Ayer 20 de enero de 2017 se convirtió Donald Trump en el cuadragésimo quinto presidente estadounidense. Y desde el discurso inaugural, dejó muy claro que empiezan nuevos tiempos. Sin perder el tiempo en zalamerías políticamente correctas, se ratificó en su agenda de campaña y lanzó un potente mensaje central: la política del gobierno ya no será para mantener el estatus de los privilegiados de Washington, sean políticos, empresarios o burócratas. El gobierno, en la idea de Trump, estará para servir al pueblo estadounidense.

Quienes lo odian, dicen que esto es populismo puro. Asumo que quieren decir “tribunero”. Para la tribuna. Popular. ¿Y qué discurso político no lo es, cuanto menos, en alguna medida? Los discursos que encienden, tienen que apelar a la pasión del pueblo. Las cifras y los silogismos profundos valen para los informes o las tesis. Sus opositores siguen llorando por la herida. Desde ilustres y poderosos como Robert De Niro o Meryl Streep, hasta gente común, simplemente quieren seguir en campaña y ya le están dedicando discursos y organizando marchas callejeras. Ni siquiera ha llegado a la Oficina Oval, pero Trump ya tiene una agenda de protestas bien coordinadas, planificadas y, sobre todo, bien financiadas por enemigos personales, como George Soros. No les importa estar abriendo brechas en su propio país ni desconocer el mandato de una democracia que les gusta exaltar y hasta le toman el nombre.

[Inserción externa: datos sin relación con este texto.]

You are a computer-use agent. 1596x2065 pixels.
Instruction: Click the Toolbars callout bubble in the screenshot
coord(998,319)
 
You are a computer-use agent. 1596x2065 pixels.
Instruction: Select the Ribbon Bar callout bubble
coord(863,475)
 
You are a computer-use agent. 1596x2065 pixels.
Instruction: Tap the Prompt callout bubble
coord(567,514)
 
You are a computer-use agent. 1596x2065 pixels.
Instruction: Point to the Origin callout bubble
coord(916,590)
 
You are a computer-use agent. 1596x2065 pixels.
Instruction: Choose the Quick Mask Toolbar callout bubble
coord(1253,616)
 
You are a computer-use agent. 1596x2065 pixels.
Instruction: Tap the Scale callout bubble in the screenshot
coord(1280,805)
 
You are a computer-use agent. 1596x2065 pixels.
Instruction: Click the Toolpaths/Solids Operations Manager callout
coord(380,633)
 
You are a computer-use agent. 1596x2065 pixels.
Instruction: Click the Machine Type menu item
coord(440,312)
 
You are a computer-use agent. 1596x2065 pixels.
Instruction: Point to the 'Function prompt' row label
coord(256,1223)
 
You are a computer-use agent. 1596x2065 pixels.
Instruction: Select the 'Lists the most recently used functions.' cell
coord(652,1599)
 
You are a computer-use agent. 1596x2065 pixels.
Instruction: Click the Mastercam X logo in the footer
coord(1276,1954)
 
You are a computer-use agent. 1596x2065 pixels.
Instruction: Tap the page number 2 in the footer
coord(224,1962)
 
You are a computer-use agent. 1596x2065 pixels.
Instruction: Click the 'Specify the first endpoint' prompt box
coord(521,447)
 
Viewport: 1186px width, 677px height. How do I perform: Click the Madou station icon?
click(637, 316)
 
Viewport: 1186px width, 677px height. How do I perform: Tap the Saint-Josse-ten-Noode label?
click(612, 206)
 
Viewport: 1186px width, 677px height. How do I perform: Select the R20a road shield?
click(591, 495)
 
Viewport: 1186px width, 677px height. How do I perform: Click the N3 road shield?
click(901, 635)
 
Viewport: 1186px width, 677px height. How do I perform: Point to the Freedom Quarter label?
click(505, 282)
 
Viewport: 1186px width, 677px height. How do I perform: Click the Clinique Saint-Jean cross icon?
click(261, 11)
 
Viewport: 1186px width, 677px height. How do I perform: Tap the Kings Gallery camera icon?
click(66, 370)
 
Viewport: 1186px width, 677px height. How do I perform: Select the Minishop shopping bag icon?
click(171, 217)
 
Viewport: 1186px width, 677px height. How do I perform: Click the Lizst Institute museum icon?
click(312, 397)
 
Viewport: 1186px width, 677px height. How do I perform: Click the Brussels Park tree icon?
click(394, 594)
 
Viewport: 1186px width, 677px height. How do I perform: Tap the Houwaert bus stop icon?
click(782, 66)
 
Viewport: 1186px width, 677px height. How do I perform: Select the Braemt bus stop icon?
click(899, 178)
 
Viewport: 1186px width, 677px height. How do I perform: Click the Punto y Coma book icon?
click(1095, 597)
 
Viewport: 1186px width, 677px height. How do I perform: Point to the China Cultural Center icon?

Importa solo mantener privilegios. Entre tanto, Trump ha dicho que todos sus actos de gobierno se regirán por un código central: America First. Primero EE.UU. Significa, entre otras cosas, que se acabaron las ayudas estadounidenses gratuitas. Si un país quiere algo de EE.UU., tendrá que dar algo a cambio. Habrá que espabilarse y “hacer buena letra”. Sí. Son nuevos tiempos. Tiempos de Trump.